Texte cité
━━━━━━━━━━━━━━━━
Aux termes de l’article R2112-2 du Code de la commande publique, « les clauses du marché peuvent être déterminées par référence à des documents généraux tels que : 1° Les cahiers des clauses administratives générales, qui fixent les stipulations de nature administrative applicables à une catégorie de marchés […] ».

Il existe à ce jour 5 CCAG (Travaux, PI, FCS, TIC et Marchés industriels), dont la dernière version majeure date de 2009.

Une décennie plus tard, il est question de leur remise à neuf !

Initialement prévue pour le printemps 2020, leur publication devra finalement attendre les premières feuilles de l’automne… Alors que nos équipes se tenaient à l’affût pour intégrer ces évolutions dans MarcoWeb !

Profitons de cette nouvelle pour vous rappeler les objectifs de la réforme.

 Il s’agit d’améliorer la lisibilité des CCAG, d’actualiser des clauses parfois obsolètes, et surtout de les adapter à l’air du numérique et de l’ouverture des données afin d’inciter les acheteurs à dématérialiser l’exécution de leurs marchés.

Il est également question de renforcer l’accès des PME à la commande publique. Bien qu’il reste encore à voir comment cela va se concrétiser, l’objectif est de faire des CCAG « un instrument de politique publique au service de l’accès des PME aux marchés publics et des achats durables ».
━━━━━━━━━━━━━━━━
Lignes de données
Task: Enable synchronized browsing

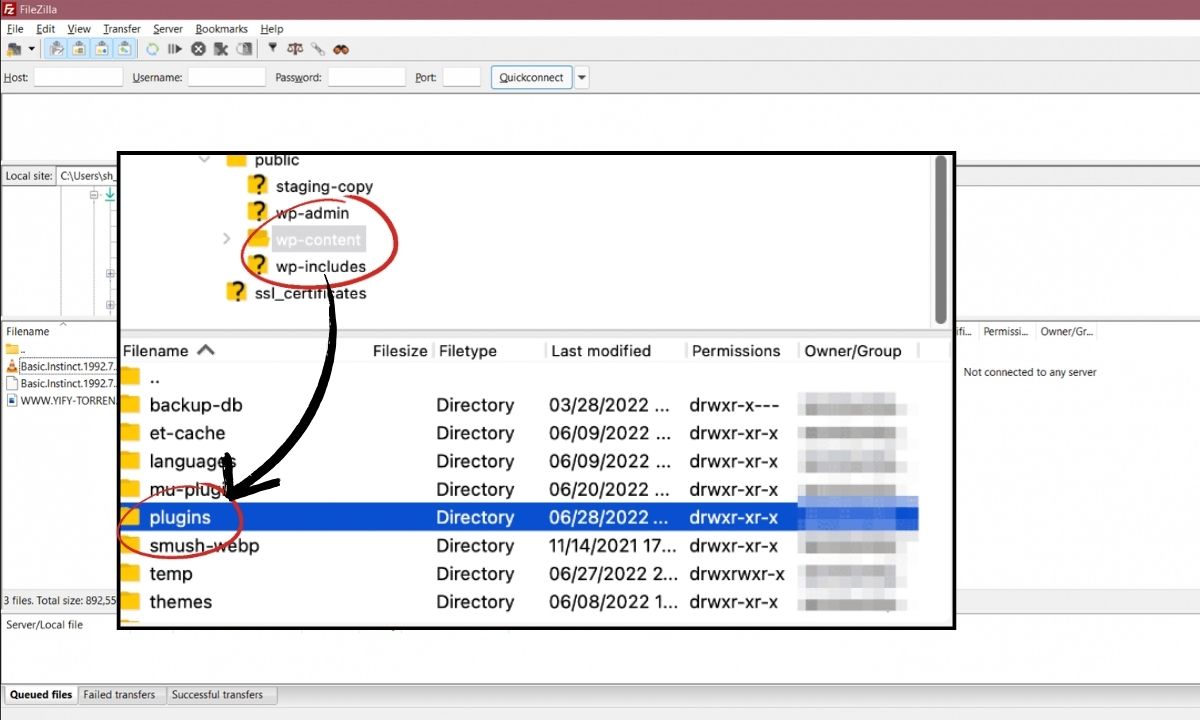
━━━━━━━━━━━━━━━━
Défis
1. Restituez à l'identique le passage du texte sur la réforme des CCAG, de « Initialement prévue pour » à « de leurs marchés. ».
2. Prolongez le texte sur la réforme des CCAG à la suite de sa dernière phrase.
Les lignes de données constituent un matériau distinct du texte cité.

Réponses rédigées
1.
Initialement prévue pour le printemps 2020, leur publication devra finalement attendre les premières feuilles de l’automne… Alors que nos équipes se tenaient à l’affût pour intégrer ces évolutions dans MarcoWeb !

Profitons de cette nouvelle pour vous rappeler les objectifs de la réforme.

 Il s’agit d’améliorer la lisibilité des CCAG, d’actualiser des clauses parfois obsolètes, et surtout de les adapter à l’air du numérique et de l’ouverture des données afin d’inciter les acheteurs à dématérialiser l’exécution de leurs marchés.

2.
Autre point notable, la création envisagée d’un nouveau CCAG relatif à la maîtrise d’œuvre.

La DAJ nous en dit donc un peu plus sur le calendrier de la réforme.

Lors d’un colloque qui s’est déroulé le 6 février, le sous-directeur du droit de la commande publique à la DAJ a présenté l’état d’avancement des travaux, indiquant que les thèmes « harmonisation des clauses communes » et « prévention et règlement des différends » étaient en cours de finalisation. L’étude des autres thèmes, notamment la dématérialisation et l’exécution financière, se déroulera dans les semaines à venir.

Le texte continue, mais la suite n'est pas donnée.